D1.327 - Genetic Analysis of Children with Suspected Immunodeficiency: Mimickers of Inborn Errors of Immunity

Inborn errors of immunity (IEI) constitute a heterogeneous group of disorders with diverse clinical manifestations. In this study, we evaluated genetic testing outcomes in patients with suspected IEI, focusing on IEI-related, non-immunological, and uncertain variants.

Between January 2020-January 2025, 91 patients aged 0–18 years who underwent genetic testing due to clinical suspicion of IEI at our Pediatric Immunology and Allergy Clinic were retrospectively analyzed. Demographic data, clinical features, immunological profiles, genetic results were reviewed, including single-gene sequencing, fluorescence in situ hybridization (FISH), targeted gene panels (TGP), and whole-exome sequencing (WES). Patients analyzed by next-generation sequencing (NGS) were classified into three categories according to detected variants: IEI-related, non–IEI-related, and disease causing variant not detected.

A total of 79 patients underwent NGS-based genetic testing. The mean age was 4.37±5.09 years. WES was performed in 40 patients (50.6%) and TGP in 39 (49.4%). Pathogenic variants linked to IEI-related were detected in 28 patients (35.4%), whereas non–IEI-related pathogenic variants were identified in 12 (15.2%). The remaining 39 patients (49.4%) disease causing variant not detected. The diagnoses of patients carrying pathogenic variants unrelated to IEI included primary ciliary dyskinesia, Ellis–van Creveld syndrome, desmoglein-1 deficiency, and others. 

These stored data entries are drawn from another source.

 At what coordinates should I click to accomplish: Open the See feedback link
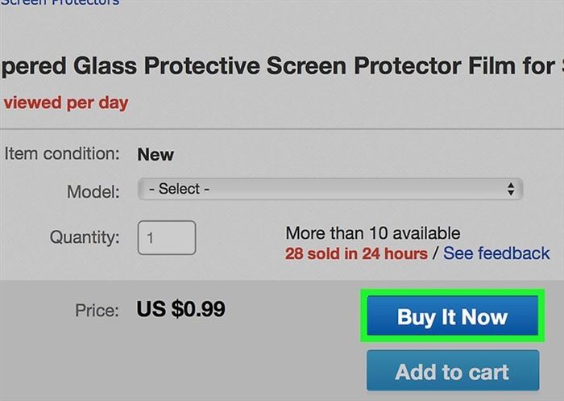tap(496, 253)
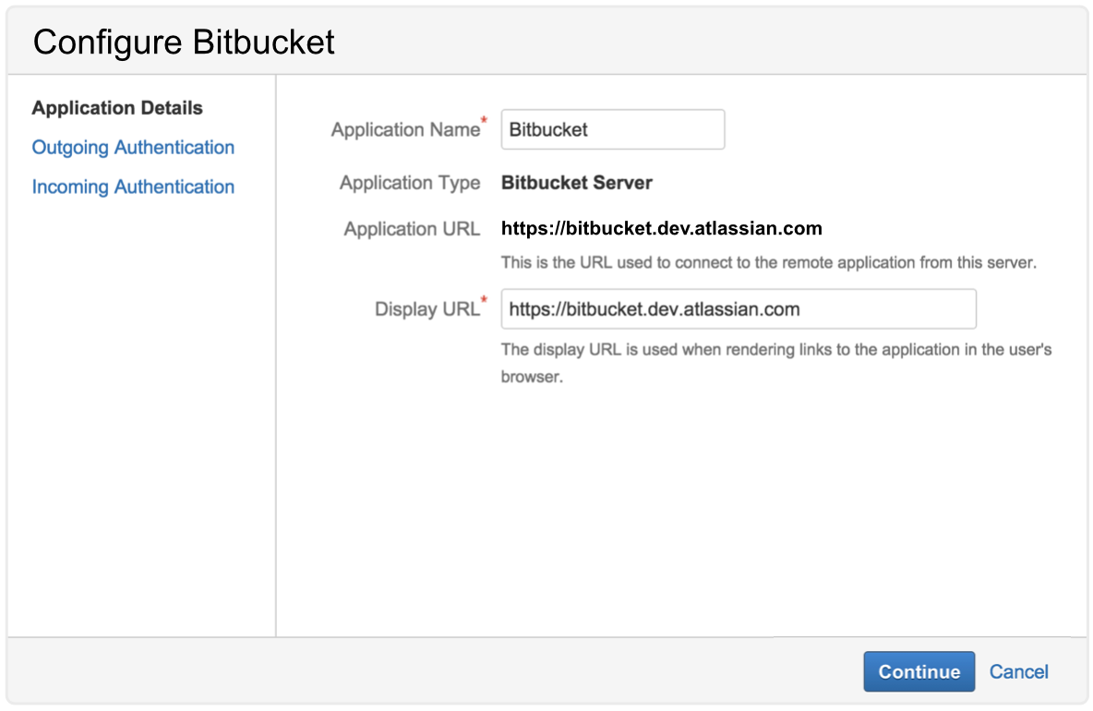1093x711 pixels.
Task: Click the Application Type value Bitbucket Server
Action: click(x=576, y=183)
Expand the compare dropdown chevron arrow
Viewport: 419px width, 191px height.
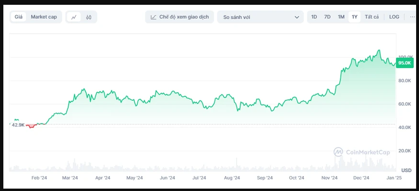point(297,17)
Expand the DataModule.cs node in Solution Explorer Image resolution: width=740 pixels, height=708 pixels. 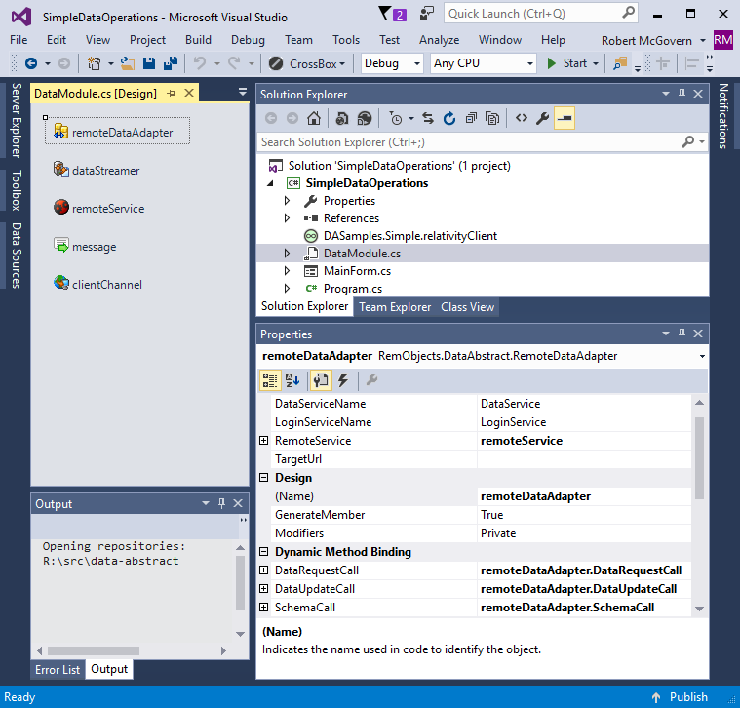point(288,254)
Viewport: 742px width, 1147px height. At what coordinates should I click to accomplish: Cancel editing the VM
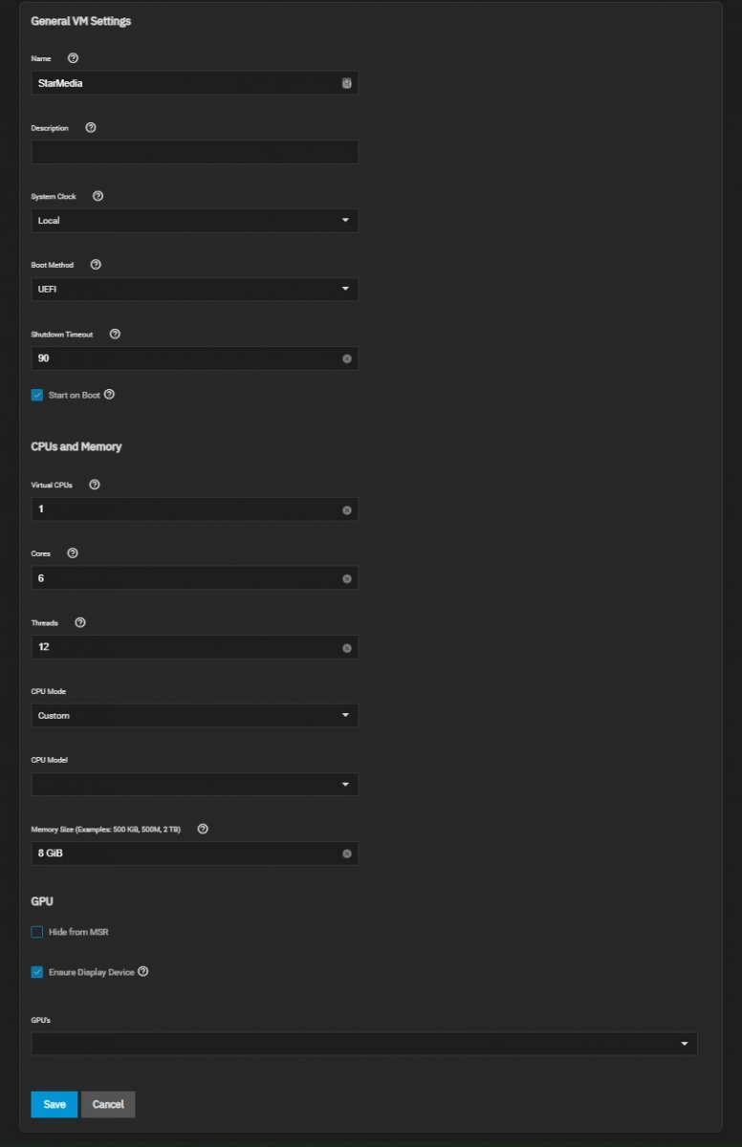(x=108, y=1104)
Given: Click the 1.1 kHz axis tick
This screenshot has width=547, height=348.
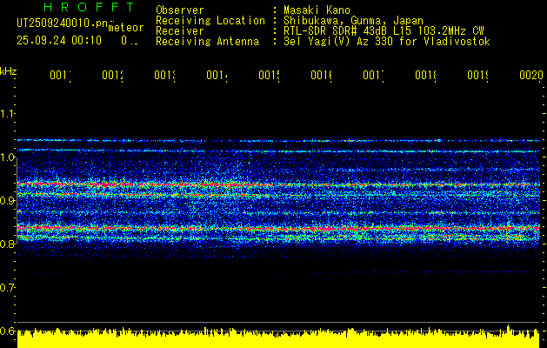Looking at the screenshot, I should point(8,113).
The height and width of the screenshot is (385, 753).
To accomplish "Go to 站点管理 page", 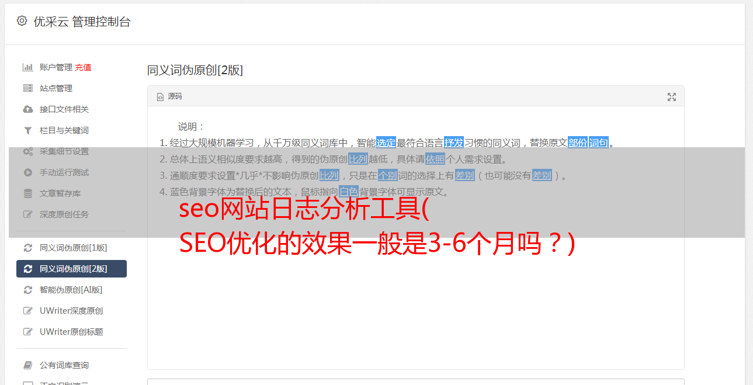I will [56, 88].
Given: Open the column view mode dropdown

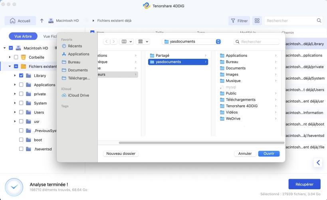Looking at the screenshot, I should [x=127, y=42].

Our study highlights the importance of genetic testing in the differential diagnosis of IEI and provides evidence supporting its role in identifying mixed IEI phenotypes. A multidisciplinary approach combined with comprehensive genetic evaluation is crucial for the early diagnosis and effective management of both IEI-related and non–IEI-related disorders.